Chris Steele speaks at a press conference held this week to discuss the fire union's three proposed charter amendments. - SANFORD NOWLIN
  • Sanford Nowlin
  • Chris Steele speaks at a press conference held this week to discuss the fire union's three proposed charter amendments.
The Go Vote No campaign on Tuesday continued trickling out secret recordings of fire union president Chris Steele bragging about his political clout.

In six sound files emailed to the media, Steele appears to tells a group of firefighters he's able to control the state legislature and that he'll make Mayor Ron Nirenberg "cry uncle" over the union's stymied contract talks with the city. The secret recordings come to light as voters consider a trio of city charter amendments the union placed on the November ballot — ostensibly to give ordinary citizens more power over city hall.

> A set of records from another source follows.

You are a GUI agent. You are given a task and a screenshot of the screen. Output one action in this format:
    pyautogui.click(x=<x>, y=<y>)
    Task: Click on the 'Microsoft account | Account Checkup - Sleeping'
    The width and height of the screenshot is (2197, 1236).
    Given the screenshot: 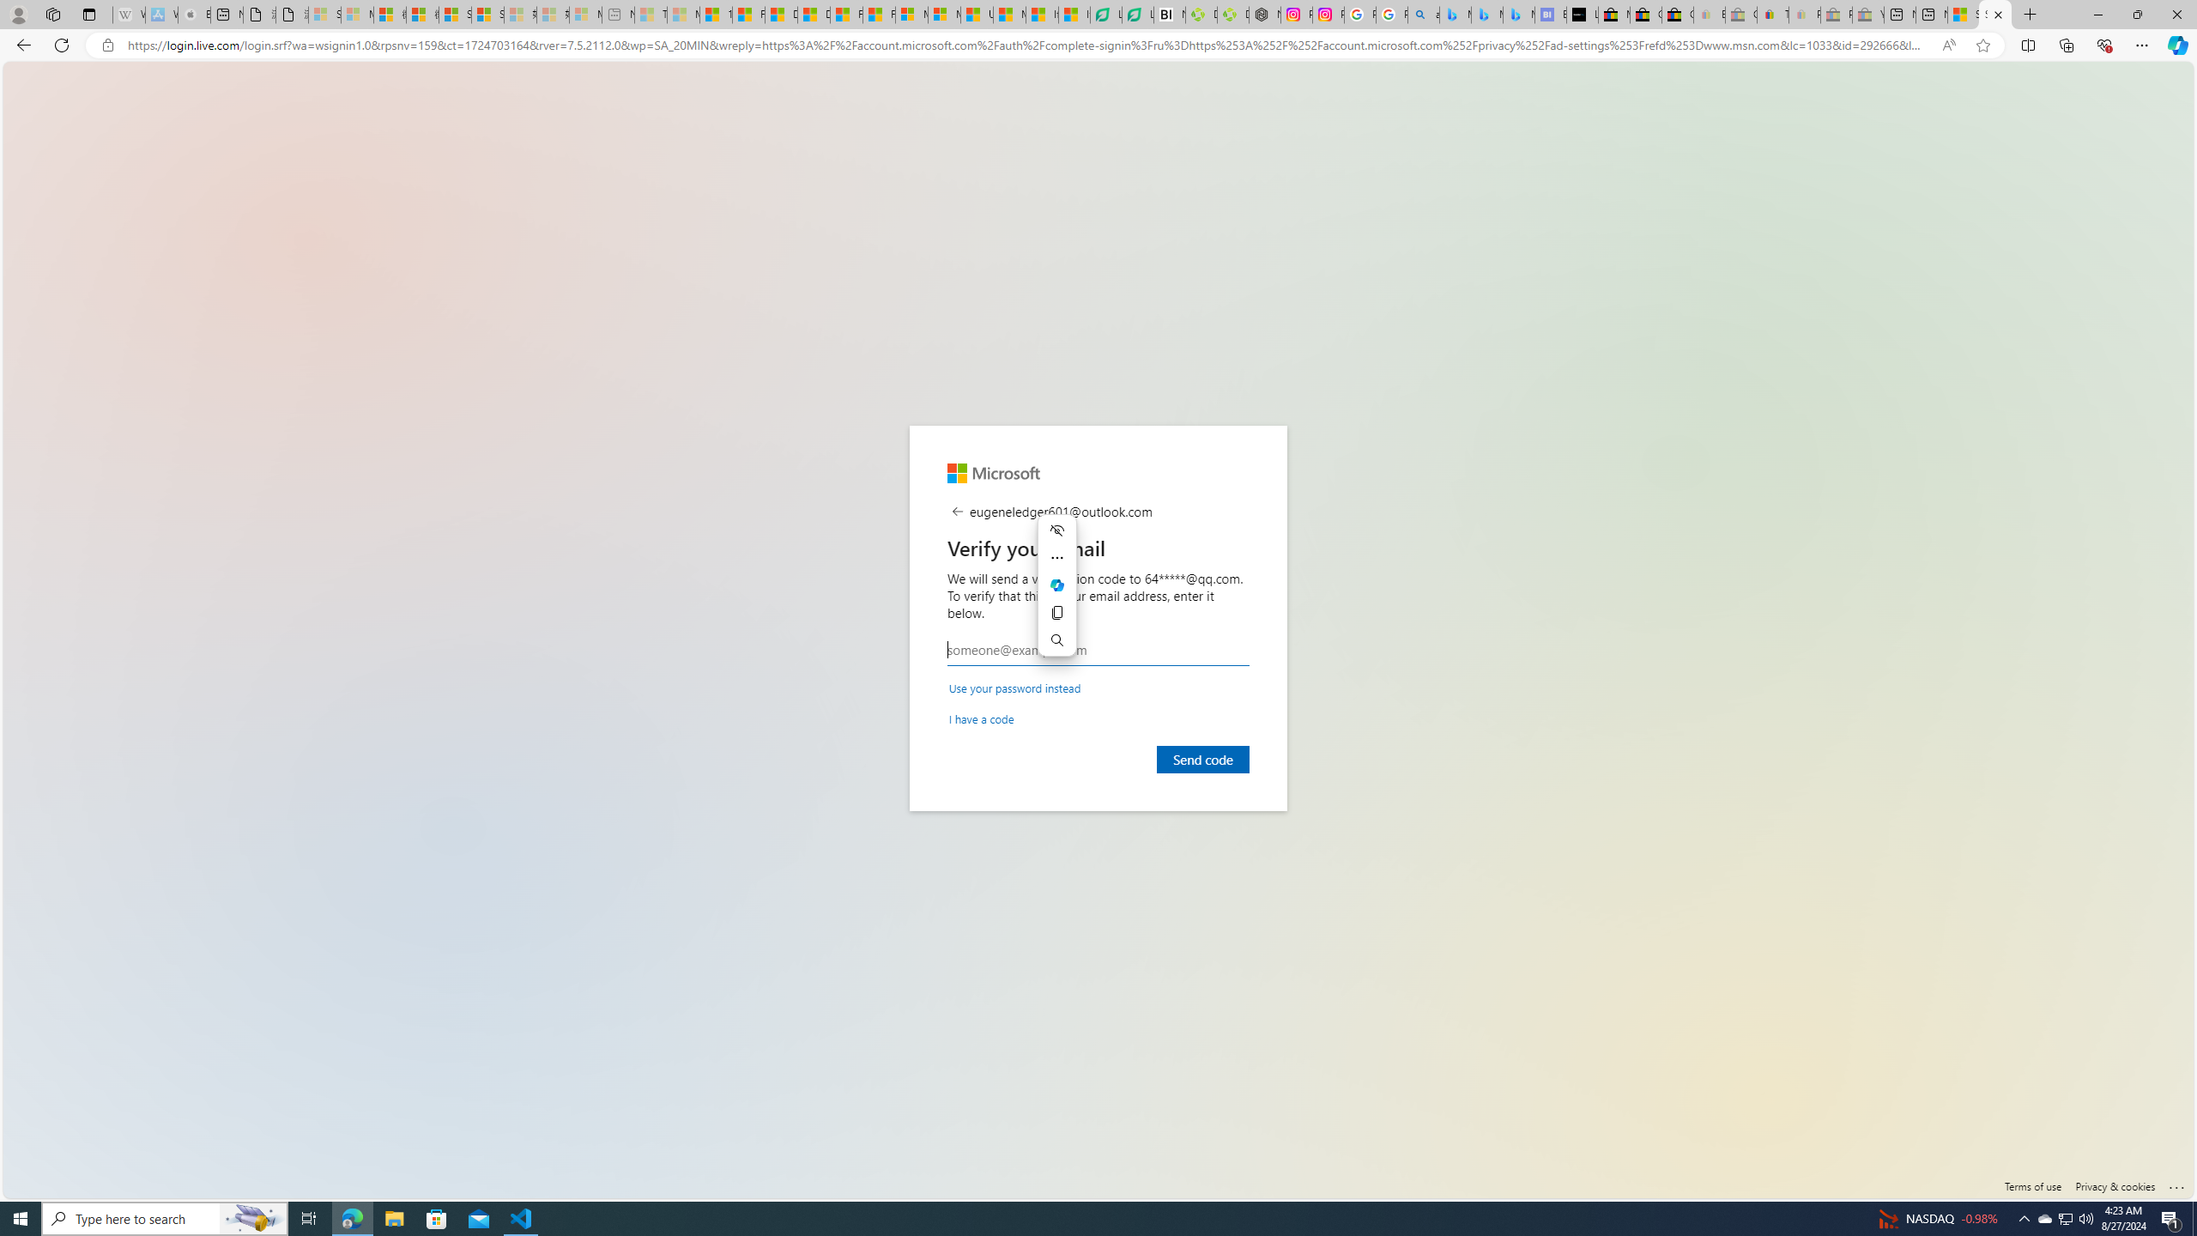 What is the action you would take?
    pyautogui.click(x=585, y=14)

In the audio files, Steele said the union could draw attention to San Antonio's crime rate to keep people away from Tricentennial celebrations, thereby forcing Nirenberg to cave on contract talks.

"Don’t come to San Antonio for the 300-year, because you’re not going to be safe," said Steele, who incorrectly states the city has the nation's highest crime rate, "over Memphis, New Orleans, Detroit."

Steele was unavailable for comment on the recordings.

In recent weeks, the amendment-opposing Go Vote No camp released similar audio of Steele in which he said the ballot propositions are designed to win the union a new contract and help Councilman Greg Brockhouse unseat Nirenberg as mayor.

"Taxpayers, including firefighters and their families, have yet more evidence that Chris Steele is their real enemy," Nirenberg said in an emailed statement. "As mayor, I am committed to getting firefighters the fair contract they deserve that is responsible to the needs of our residents — not to the reckless political manifestos of Chris Steele."

Critics argue the union's proposed amendments are designed to hurt the city in retaliation for its court battle over the union contract.

One of the amendments would lower the bar for putting proposed ordinances to a public referendum. Another would cap future city managers’ pay and tenure. A third would require the city to take contract disputes with the union to binding arbitration.